- Location: 7°23′N 124°49′E﻿ / ﻿7.38°N 124.82°E Manili, Carmen, North Cotabato, Philippines
- Date: June 19, 1971 (UTC +8)
- Target: Filipino Muslims
- Attack type: Mass shooting
- Weapons: Small arms, hand grenade, bladed weapons
- Deaths: Unknown, estimated to be 70 - 80
- Injured: 17
- Perpetrators: Ilaga
- Motive: Revenge killing in retaliation for purported killing of Christians in earlier incidents

= Manili massacre =

1971 killing of Moro Muslims in the Philippines

The Manili massacre refers to the mass murder of 70 Moro Muslims, including women and children, committed in a mosque in Manili, Carmen, North Cotabato, Philippines on June 19, 1971. The Muslim residents of the town had gathered in their mosque to participate in a supposed peace talk with Christian groups when a group of armed men dressed in uniforms similar to those worn by members of the Philippine Constabulary opened fire on them.

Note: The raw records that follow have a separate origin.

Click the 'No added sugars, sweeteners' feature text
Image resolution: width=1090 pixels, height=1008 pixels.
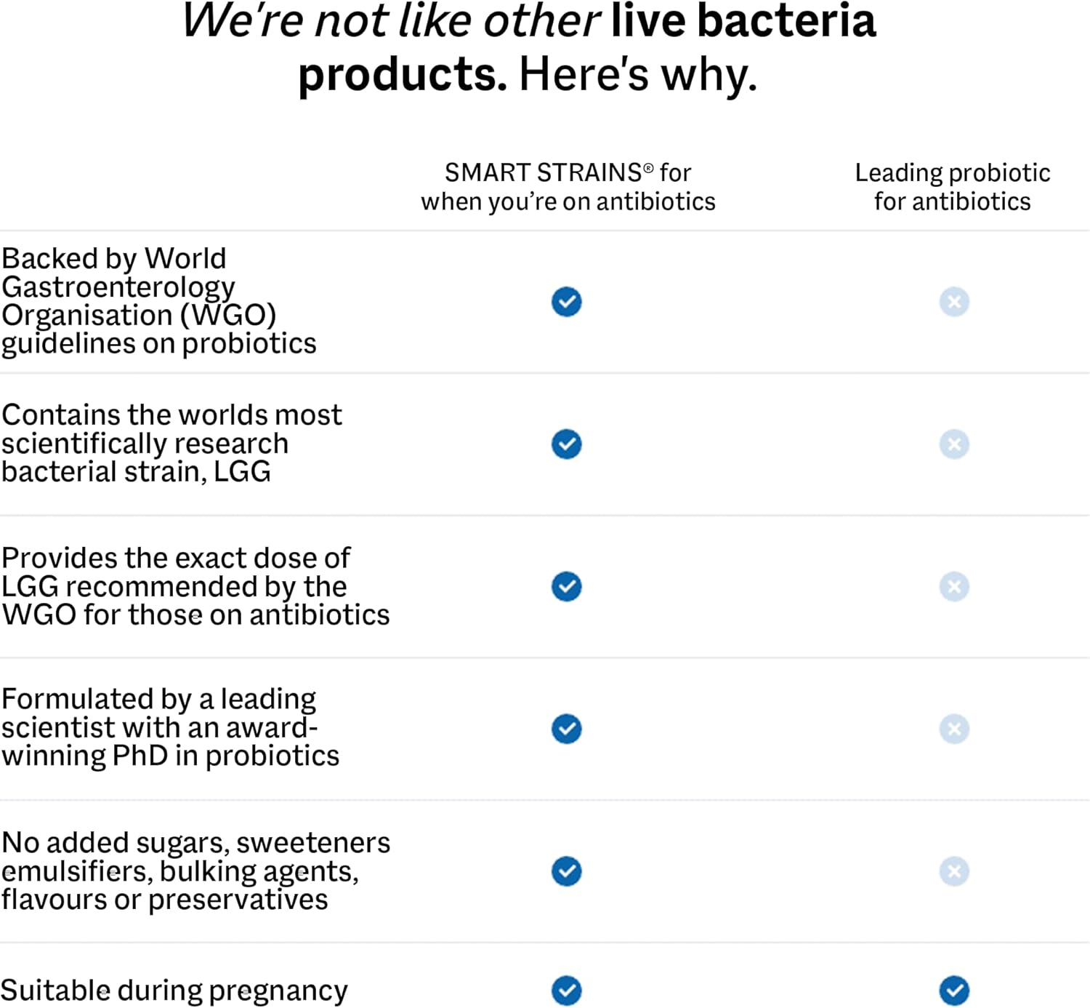(x=195, y=871)
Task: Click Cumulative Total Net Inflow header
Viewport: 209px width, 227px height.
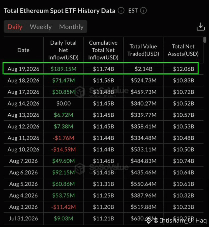Action: 103,50
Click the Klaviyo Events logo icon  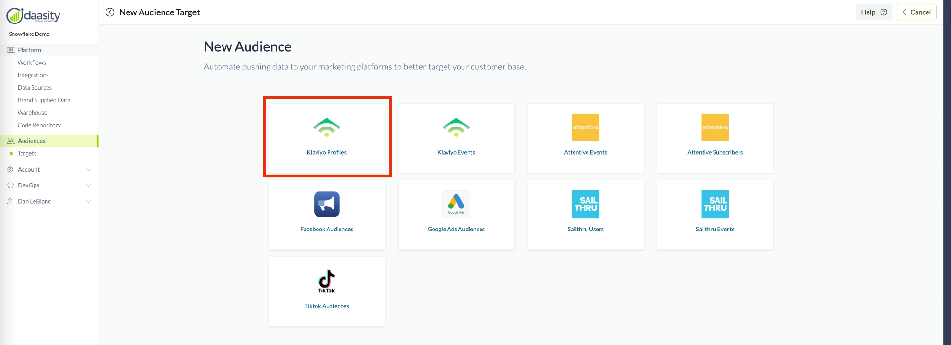click(x=456, y=127)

It was suspected that the Ilaga militant group were the attack's perpetrators, but there were also allegations that the Philippine Constabulary had collaborated with the Ilaga. No one was found culpable for the incident; Feliciano Lucas, also known as "Commander Toothpick", the Ilaga leader who was the prime suspect in the crime, was released after he "surrendered" to Ferdinand Marcos at the Malacañang Palace. The incident resulted in increased hostilities between Moro Muslims and Christians. In response to the incident, former Libyan leader Muammar Gaddafi provided military aid to the secessionist group Moro National Liberation Front.